◆ Problem to solve: Return verbatim the run of lines that opens with the line holding "Task: Click the bold 0 in first range row" and closes with the last line of the records.

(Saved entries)
##########

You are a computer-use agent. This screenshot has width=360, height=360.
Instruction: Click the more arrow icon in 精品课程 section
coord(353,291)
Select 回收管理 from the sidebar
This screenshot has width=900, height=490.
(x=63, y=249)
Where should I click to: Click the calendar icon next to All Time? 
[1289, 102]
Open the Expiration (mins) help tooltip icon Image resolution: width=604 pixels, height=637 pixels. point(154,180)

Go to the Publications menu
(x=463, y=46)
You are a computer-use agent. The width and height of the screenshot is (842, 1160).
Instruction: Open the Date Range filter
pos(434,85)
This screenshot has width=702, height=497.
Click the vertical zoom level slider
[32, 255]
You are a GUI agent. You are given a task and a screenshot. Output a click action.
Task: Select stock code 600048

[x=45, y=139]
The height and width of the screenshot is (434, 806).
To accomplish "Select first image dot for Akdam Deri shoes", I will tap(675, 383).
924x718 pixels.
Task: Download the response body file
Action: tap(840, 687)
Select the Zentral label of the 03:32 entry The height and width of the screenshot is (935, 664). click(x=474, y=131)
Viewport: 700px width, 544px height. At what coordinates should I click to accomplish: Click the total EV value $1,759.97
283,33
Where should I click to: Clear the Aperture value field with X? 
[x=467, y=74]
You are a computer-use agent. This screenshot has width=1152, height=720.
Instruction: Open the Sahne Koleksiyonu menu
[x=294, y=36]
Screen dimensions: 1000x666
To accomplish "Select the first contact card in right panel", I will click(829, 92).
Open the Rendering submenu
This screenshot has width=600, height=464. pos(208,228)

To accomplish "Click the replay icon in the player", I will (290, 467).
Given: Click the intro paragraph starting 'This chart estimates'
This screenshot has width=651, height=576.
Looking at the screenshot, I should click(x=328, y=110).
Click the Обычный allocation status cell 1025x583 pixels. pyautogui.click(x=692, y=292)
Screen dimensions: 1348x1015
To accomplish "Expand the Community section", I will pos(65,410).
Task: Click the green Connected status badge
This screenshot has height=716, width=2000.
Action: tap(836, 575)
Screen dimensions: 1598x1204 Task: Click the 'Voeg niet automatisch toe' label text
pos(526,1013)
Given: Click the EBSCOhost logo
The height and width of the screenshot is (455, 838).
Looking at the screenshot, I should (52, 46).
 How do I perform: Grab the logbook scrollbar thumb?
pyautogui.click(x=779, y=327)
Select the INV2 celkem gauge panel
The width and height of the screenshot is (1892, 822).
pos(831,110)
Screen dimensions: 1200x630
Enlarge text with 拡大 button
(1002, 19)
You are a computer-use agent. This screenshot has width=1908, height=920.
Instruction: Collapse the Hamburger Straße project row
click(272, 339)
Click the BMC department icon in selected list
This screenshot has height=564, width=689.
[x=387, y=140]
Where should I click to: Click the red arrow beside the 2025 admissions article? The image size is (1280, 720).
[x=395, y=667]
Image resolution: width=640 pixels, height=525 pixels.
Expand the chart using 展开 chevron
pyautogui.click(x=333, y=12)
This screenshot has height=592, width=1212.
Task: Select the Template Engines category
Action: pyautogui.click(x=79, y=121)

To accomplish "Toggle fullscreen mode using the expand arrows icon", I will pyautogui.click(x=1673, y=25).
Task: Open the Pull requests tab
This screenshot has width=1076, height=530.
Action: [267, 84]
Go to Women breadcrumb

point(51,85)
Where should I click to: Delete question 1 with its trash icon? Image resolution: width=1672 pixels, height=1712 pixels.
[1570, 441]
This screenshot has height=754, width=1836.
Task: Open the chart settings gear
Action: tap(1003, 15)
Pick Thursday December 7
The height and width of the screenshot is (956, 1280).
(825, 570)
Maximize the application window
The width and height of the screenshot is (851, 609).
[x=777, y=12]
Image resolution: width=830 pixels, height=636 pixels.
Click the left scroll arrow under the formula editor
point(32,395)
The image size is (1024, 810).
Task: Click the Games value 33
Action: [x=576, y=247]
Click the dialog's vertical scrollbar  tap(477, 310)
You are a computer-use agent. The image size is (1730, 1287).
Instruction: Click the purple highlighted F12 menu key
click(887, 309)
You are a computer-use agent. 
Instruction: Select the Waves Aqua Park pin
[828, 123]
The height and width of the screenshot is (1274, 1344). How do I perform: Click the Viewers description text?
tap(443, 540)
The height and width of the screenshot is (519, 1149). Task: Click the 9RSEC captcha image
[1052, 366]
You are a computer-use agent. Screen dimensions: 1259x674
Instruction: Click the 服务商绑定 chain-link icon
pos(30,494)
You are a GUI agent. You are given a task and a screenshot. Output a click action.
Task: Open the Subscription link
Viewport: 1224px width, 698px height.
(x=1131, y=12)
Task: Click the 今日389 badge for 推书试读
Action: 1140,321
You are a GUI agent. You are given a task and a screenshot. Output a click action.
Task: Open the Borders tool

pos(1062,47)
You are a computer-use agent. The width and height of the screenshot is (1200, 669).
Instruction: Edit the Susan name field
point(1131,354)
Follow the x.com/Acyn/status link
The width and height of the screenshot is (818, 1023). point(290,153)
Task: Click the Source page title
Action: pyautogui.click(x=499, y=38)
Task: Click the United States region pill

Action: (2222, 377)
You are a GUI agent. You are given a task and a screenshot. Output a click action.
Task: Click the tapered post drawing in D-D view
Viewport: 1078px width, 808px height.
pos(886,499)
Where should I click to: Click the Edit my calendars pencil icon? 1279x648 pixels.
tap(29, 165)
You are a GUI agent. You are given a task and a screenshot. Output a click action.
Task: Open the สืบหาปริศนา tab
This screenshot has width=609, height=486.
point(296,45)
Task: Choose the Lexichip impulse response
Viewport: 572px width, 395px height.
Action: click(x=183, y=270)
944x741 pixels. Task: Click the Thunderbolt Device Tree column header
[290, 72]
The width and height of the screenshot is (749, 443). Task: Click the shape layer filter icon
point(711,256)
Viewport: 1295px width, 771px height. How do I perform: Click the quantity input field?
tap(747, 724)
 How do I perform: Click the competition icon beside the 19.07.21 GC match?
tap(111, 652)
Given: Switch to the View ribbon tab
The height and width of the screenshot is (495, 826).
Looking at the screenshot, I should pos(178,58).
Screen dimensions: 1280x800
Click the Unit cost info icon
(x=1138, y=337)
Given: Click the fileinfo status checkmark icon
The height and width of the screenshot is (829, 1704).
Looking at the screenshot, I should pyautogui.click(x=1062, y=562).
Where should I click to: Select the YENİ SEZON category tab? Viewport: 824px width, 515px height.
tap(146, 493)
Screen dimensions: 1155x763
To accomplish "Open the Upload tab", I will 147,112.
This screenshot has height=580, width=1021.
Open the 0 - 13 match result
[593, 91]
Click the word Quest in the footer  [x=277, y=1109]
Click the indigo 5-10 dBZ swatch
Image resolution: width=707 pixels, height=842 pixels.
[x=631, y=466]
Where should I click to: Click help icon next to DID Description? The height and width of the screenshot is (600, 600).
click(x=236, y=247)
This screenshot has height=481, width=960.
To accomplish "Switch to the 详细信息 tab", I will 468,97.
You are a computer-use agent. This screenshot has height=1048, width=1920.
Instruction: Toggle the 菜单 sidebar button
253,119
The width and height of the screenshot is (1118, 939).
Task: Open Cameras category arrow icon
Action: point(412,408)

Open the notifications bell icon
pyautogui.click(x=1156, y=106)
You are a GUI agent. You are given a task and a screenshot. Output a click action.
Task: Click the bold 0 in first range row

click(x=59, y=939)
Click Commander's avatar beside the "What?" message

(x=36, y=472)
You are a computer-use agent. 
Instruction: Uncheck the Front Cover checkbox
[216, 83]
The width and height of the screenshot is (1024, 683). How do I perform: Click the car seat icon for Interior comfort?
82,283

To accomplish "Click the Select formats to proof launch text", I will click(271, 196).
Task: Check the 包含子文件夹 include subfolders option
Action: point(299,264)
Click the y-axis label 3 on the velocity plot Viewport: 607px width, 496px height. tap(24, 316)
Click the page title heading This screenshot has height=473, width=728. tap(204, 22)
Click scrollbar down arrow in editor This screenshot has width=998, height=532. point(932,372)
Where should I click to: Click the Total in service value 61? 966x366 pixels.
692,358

##########

◆ Task answer:
Task: Click the bold 0 in first range row

click(x=59, y=939)
Click Commander's avatar beside the "What?" message

(x=36, y=472)
You are a computer-use agent. 
Instruction: Uncheck the Front Cover checkbox
[216, 83]
The width and height of the screenshot is (1024, 683). How do I perform: Click the car seat icon for Interior comfort?
82,283

To accomplish "Click the Select formats to proof launch text", I will click(271, 196).
Task: Check the 包含子文件夹 include subfolders option
Action: point(299,264)
Click the y-axis label 3 on the velocity plot Viewport: 607px width, 496px height. tap(24, 316)
Click the page title heading This screenshot has height=473, width=728. tap(204, 22)
Click scrollbar down arrow in editor This screenshot has width=998, height=532. point(932,372)
Where should I click to: Click the Total in service value 61? 966x366 pixels.
692,358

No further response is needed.